» **PROBLEM DESCRIPTION**:
Of all the lines below, return only those starting with the line holding "[button] (378, 9)" and going on through the line holding "Hjælp til at shoppe (187, 2414)", exactly as written.

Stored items
== == ==

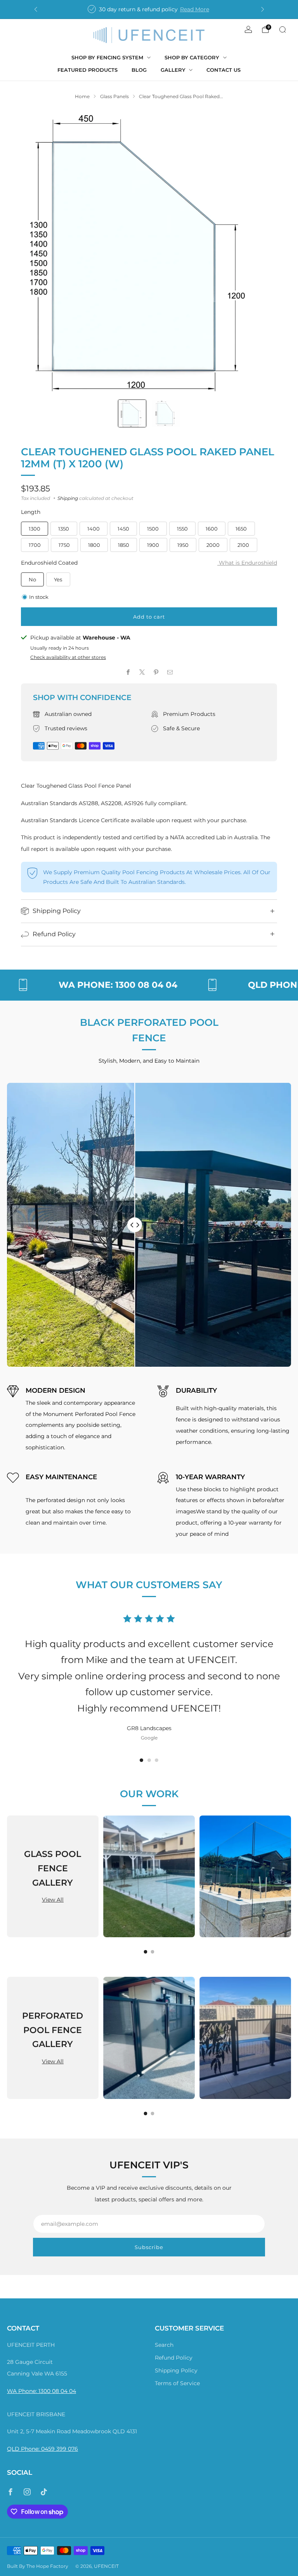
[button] (141, 1760)
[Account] (248, 29)
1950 (183, 545)
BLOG (139, 70)
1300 (34, 529)
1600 (212, 529)
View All (53, 1899)
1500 (153, 529)
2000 (213, 545)
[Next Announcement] (263, 9)
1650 (241, 529)
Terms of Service (177, 2383)
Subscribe (149, 2247)
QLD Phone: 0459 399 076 (42, 2448)
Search (164, 2344)
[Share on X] (142, 672)
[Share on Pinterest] (156, 672)
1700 (35, 545)
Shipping (67, 498)
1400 (93, 529)
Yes (58, 579)
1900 (153, 545)
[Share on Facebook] (128, 672)
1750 (64, 545)
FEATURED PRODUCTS (87, 70)
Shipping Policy (176, 2370)
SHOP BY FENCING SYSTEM (107, 57)
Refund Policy (173, 2357)
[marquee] (149, 985)
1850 (123, 545)
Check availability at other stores (68, 657)
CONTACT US (223, 70)
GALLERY (173, 70)
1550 (182, 529)
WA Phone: (22, 2391)
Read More (194, 9)
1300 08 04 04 (57, 2391)
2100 (243, 545)
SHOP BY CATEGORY (192, 57)
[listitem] (149, 9)
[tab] (145, 1952)
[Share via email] (170, 672)
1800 (94, 545)
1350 (63, 529)
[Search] (282, 29)
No (32, 579)
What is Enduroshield (247, 562)
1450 (123, 529)
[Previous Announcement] (36, 9)
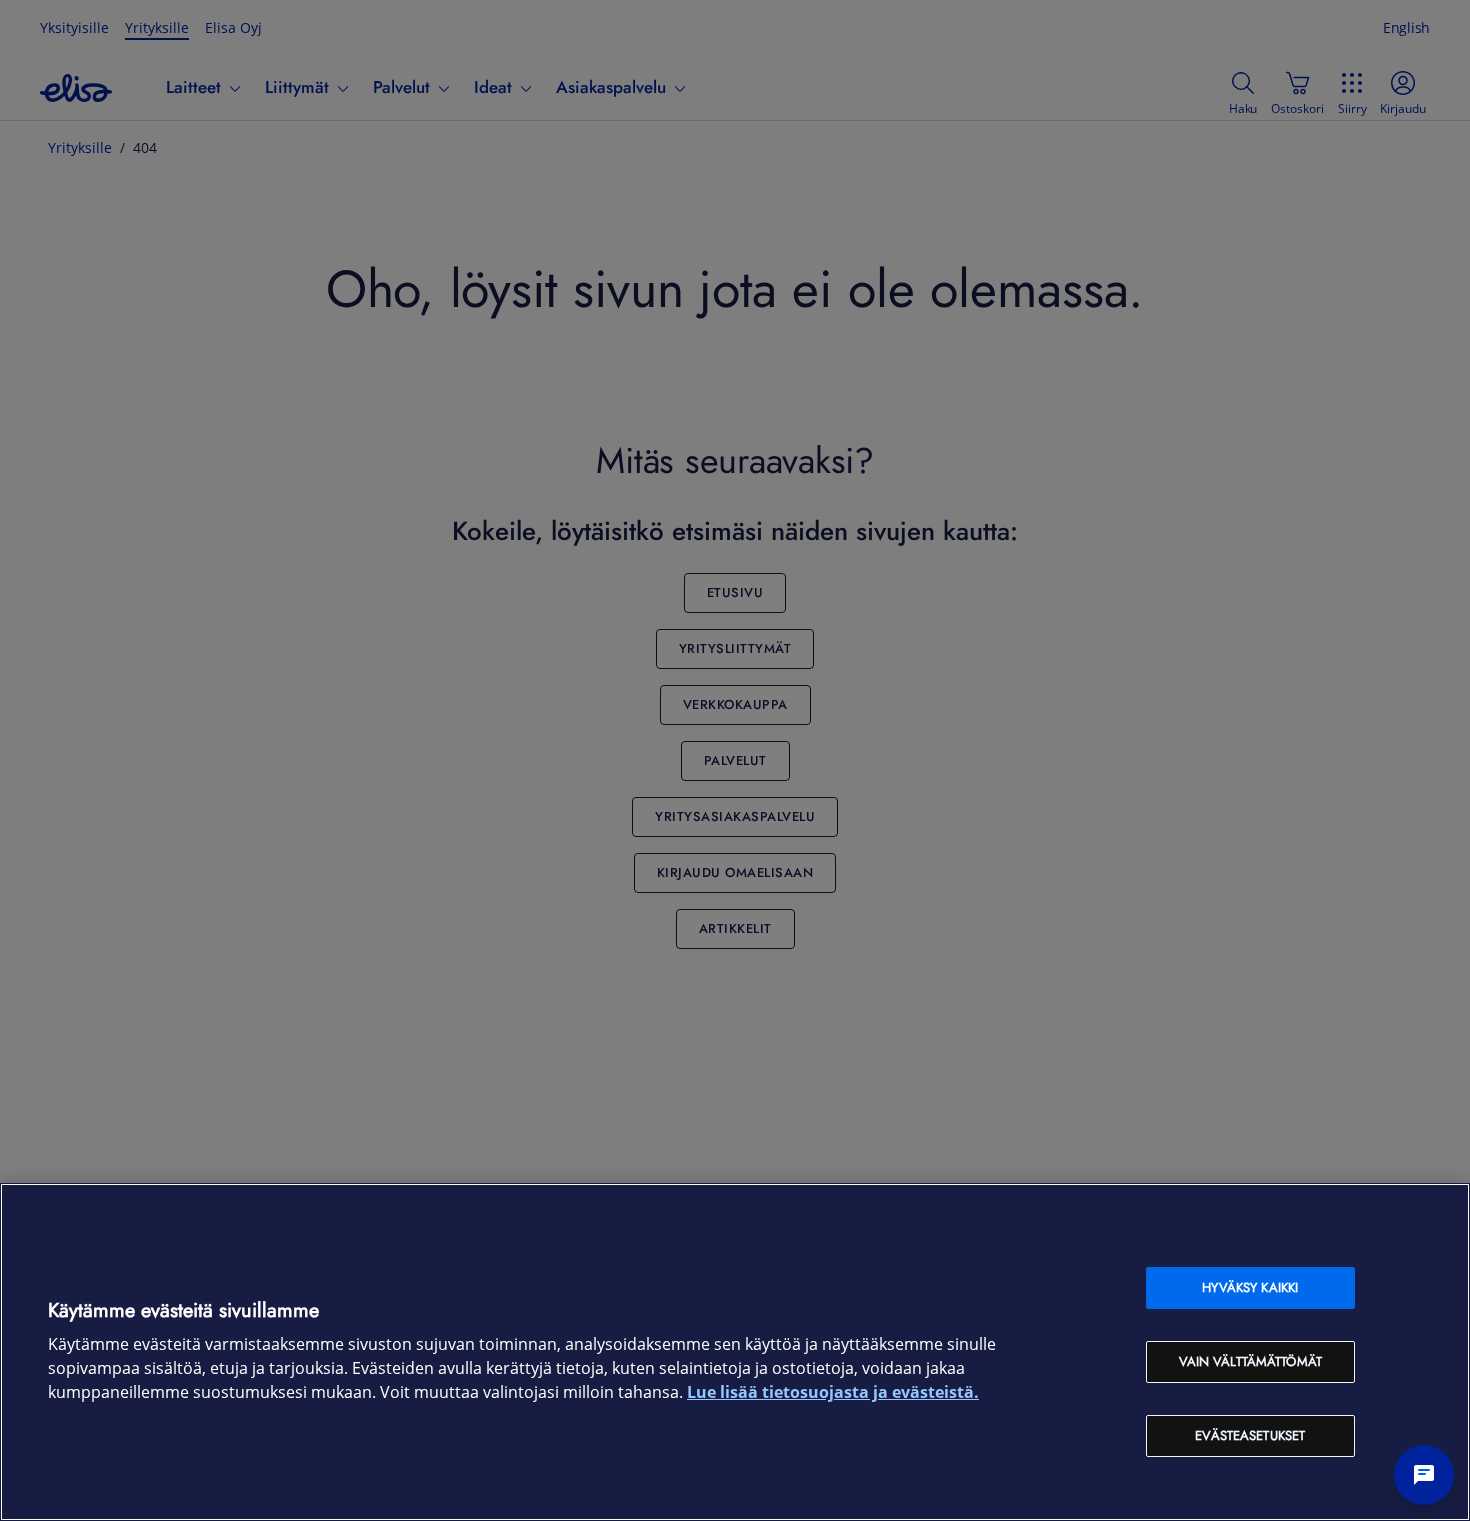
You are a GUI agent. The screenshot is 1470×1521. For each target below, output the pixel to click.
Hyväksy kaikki (1250, 1287)
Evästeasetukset (1250, 1435)
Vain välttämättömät (1250, 1361)
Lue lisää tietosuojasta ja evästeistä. (833, 1392)
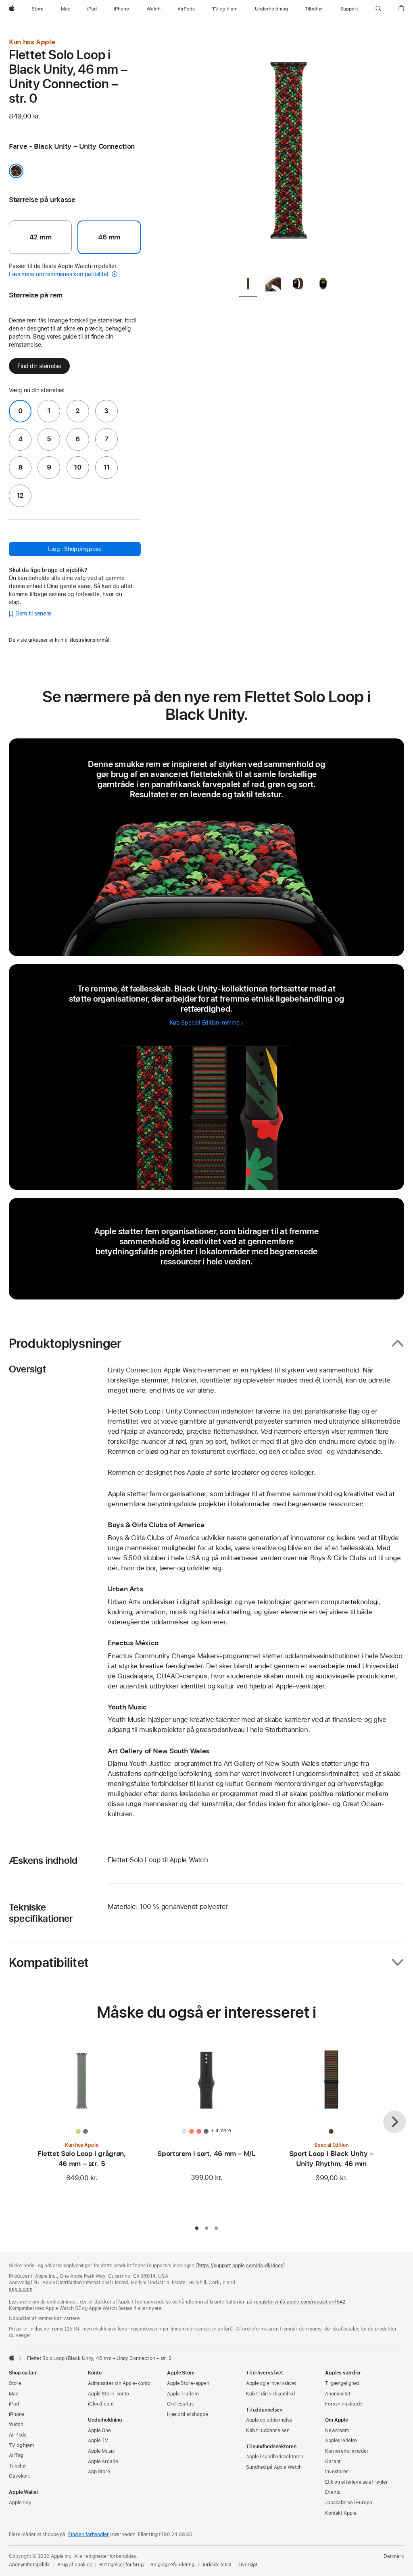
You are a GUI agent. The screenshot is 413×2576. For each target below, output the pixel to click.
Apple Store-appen (188, 2383)
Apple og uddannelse (269, 2420)
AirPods (17, 2435)
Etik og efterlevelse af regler (356, 2482)
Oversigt (247, 2565)
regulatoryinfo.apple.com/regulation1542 (299, 2302)
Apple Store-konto (108, 2394)
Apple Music (101, 2451)
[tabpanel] (288, 153)
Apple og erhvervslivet (271, 2383)
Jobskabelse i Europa (348, 2502)
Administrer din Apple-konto (119, 2383)
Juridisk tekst (216, 2565)
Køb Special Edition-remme (204, 1022)
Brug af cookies (74, 2565)
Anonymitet (337, 2394)
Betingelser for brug (121, 2565)
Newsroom (337, 2430)
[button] (378, 9)
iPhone (16, 2414)
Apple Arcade (103, 2461)
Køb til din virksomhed (270, 2394)
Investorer (336, 2471)
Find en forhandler (88, 2534)
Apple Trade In (183, 2394)
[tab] (248, 285)
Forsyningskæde (343, 2404)
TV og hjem (21, 2445)
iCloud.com (100, 2404)
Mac (14, 2394)
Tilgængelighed (342, 2383)
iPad (14, 2404)
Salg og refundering (172, 2565)
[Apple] (12, 2357)
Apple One (99, 2430)
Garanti (333, 2461)
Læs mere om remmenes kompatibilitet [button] (59, 274)
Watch (16, 2424)
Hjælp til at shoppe (187, 2414)
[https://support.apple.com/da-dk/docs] (240, 2265)
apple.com (20, 2289)
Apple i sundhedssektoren (274, 2457)
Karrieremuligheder (347, 2451)
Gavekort (19, 2476)
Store (15, 2383)
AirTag (16, 2455)
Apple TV (98, 2440)
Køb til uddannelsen (268, 2430)
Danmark (394, 2556)
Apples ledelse (341, 2440)
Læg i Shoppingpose (74, 549)
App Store (99, 2471)
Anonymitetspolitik (29, 2565)
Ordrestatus (180, 2404)
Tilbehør (18, 2466)
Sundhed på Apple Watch (274, 2467)
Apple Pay (20, 2502)
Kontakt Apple (340, 2513)
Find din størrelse (39, 366)
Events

== == ==

» **WRITTEN RESPONSE**:
[button] (378, 9)
iPhone (16, 2414)
Apple Arcade (103, 2461)
Køb til din virksomhed (270, 2394)
Investorer (336, 2471)
Find en forhandler (88, 2534)
Apple Trade In (183, 2394)
[tab] (248, 285)
Forsyningskæde (343, 2404)
TV og hjem (21, 2445)
iCloud.com (100, 2404)
Mac (14, 2394)
Tilgængelighed (342, 2383)
iPad (14, 2404)
Salg og refundering (172, 2565)
[Apple] (12, 2357)
Apple One (99, 2430)
Garanti (333, 2461)
Læs mere om remmenes kompatibilitet [button] (59, 274)
Watch (16, 2424)
Hjælp til at shoppe (187, 2414)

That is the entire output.